▸ **Exercise tasks**
[1] In the single-molecule biophysics passage, what exercise is recommended for those learning the field?
[2] Please continue the single-molecule biophysics passage from its last sentence.

▸ **Document passage**
An instructive exercise for those learning about single-molecule biophysics is to compile a list of one’s own top ten research papers of all time. The choice is obviously subject to a great deal of personal bias, and is a dynamic structure which may change with time, and some of the early, seminal papers on the list might later be superseded by subsequent incarnations with more of the original unresolved questions resolved (and maybe even with the ‘right’ answers, as opposed to what were perhaps novel but slightly incorrect ‘best guesses’ at the time!). Even so, as a process for understanding how, and why, single-molecule biophysics has evolved the way it has, and how it is likely to progress into the arena of far greater physiological relevance in the near future, the reader might find the exercise suprisingly fulfilling. In this chapter we discuss some of the strong candidates for this list of seminal papers, and lay the foundations for the remaining chapters in this book which describe real single-biomolecule experiments performed either on living cells or in an environment which has substantial physiological relevance.

▸ **Data below**
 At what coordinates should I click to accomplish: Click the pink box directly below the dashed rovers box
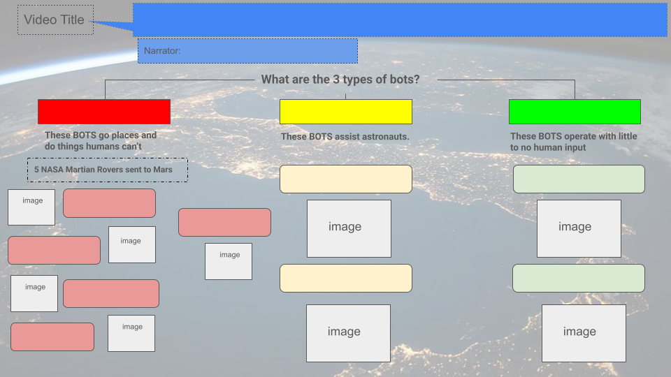(109, 203)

▸ **Answer set**
[1] Compiling a list of one's own top ten research papers of all time.

[2]
GENERAL IDEA

In this chapter we encounter some key examples of single molecules and molecular complexes which are primarily integrated into the cell membrane performing a range of essential biological functions, and of the surrounding molecular architecture of the phospholipids, that have been studied extensively using exemplary single-molecule biophysics techniques

Introduction

Roughly 30% of all proteins are integrated into the membranes of cells, a significant proportion which is indicative of the importance of molecular processes which occur at the surfaces of cells. The cell membrane is an enormously important structure. It provides a physical support for seeding a vast array of complex surface chemistry reactions, as well as acting as the site for molecular detectors, pumps, channels and motors, not to mention its obvious function as a physical boundary to the cell. In the previous chapter, we discussed some of the important biological systems that deal with molecules and molecular complexes which spend significant periods outside the cell membrane boundary, and how single-molecule methods have dramatically improved our understanding of these processes. In this chapter, we will discuss several of the biological systems which are primarily associated directly with the cell membrane itself, and how single-molecule techniques have probed many of these in physiologically relevant settings, including both protein complexes integrated into the membrane and the makeup of the phosopholipid bilayer. These include molecular complexes which transport molecules across cell membranes, such as ion channels and protein transport nanopores, as well as some remarkable molecular machines which are involved in cell motility and cellular fuel manufacture.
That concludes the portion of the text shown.